CVE-2026-43249 requires adjacent network access, limiting remote exploitation but still posing risk in shared or local network environments.

The vulnerability requires no privileges and no user interaction, making it a prime target for automated exploitation campaigns and worm-like propagation.

A successful exploit results in complete confidentiality breach (data exposure), full integrity compromise (data manipulation), availability disruption (denial of service), with a CVSS base score of 8.8.

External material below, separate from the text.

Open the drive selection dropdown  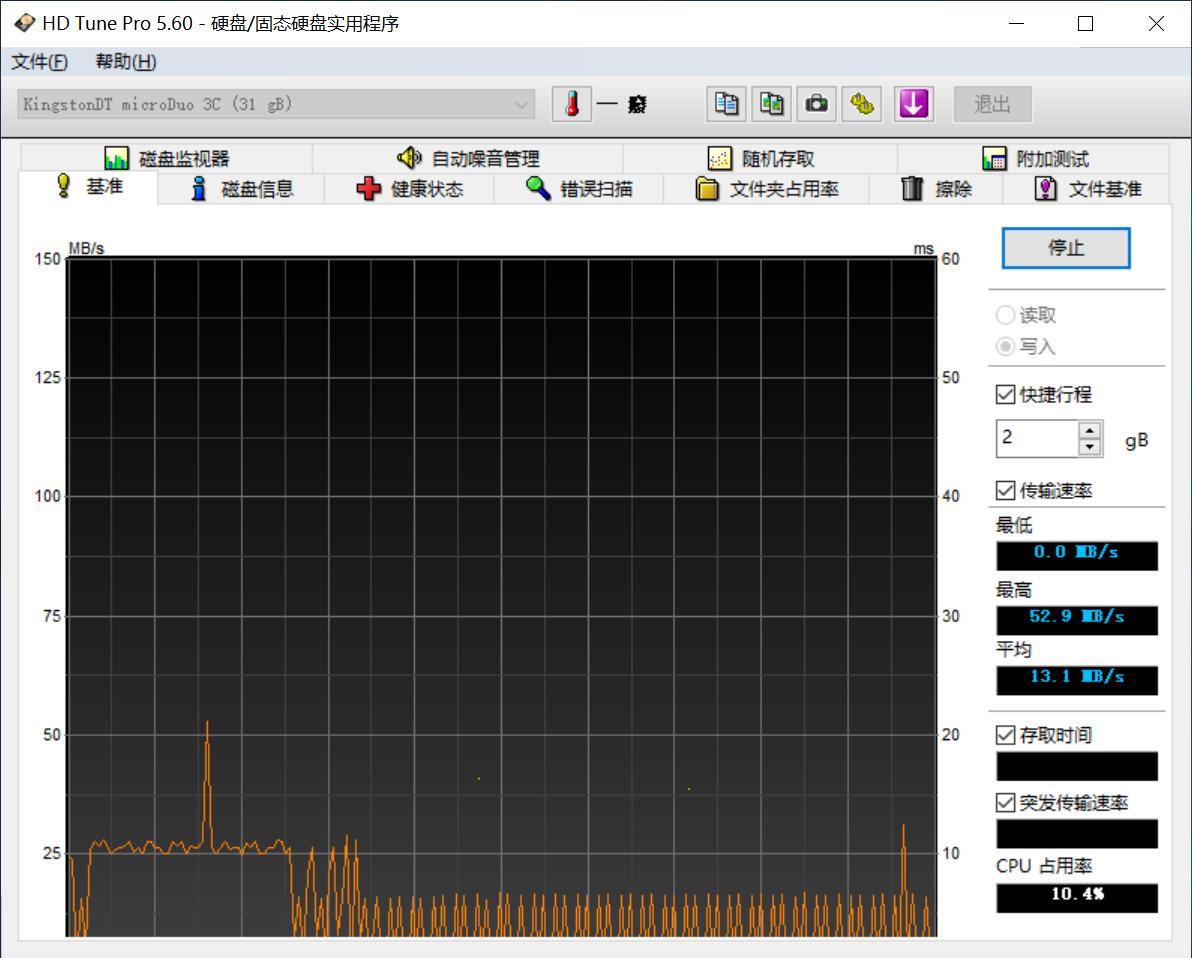pos(521,104)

CVSS v3.1 Vector Breakdown

Exploitability
Attack VectorAdjacent
Attack ComplexityLow
Privileges Req.None
User InteractionNone
ScopeUnchanged
Impact
ConfidentialityHigh
IntegrityHigh
AvailabilityHigh
CVSS:3.1/AV:A/AC:L/PR:N/UI:N/S:U/C:H/I:H/A:H

Affected Vendors & Products

Linux1 product
linux kernel
Source: NVD CPE · 1 total CPE entries

Exploit & PoC Resources

NO KNOWN EXPLOITNo public exploit confirmed at this time
External links open in a new tab. Always verify in a controlled environment before use.

Official Patches & Advisories

All References (4)

Quick Facts

CVE IDCVE-2026-43249
CVSS Score8.8 / 10
SeverityHIGH
CISA KEVNo
EPSS (30d)0.02%
Affected1 vendor
PublishedMay 6, 2026

Recommended Actions

  • Apply vendor patches immediately
  • Monitor CVE-2026-43249 in threat intel feeds
  • Review IDS/IPS signatures for exploitation attempts
Data sourced from NVD (NIST), CISA KEV, and EPSS (FIRST). Analysis generated by CTIWATCH.COM. CVE data is provided under the NVD usage policy.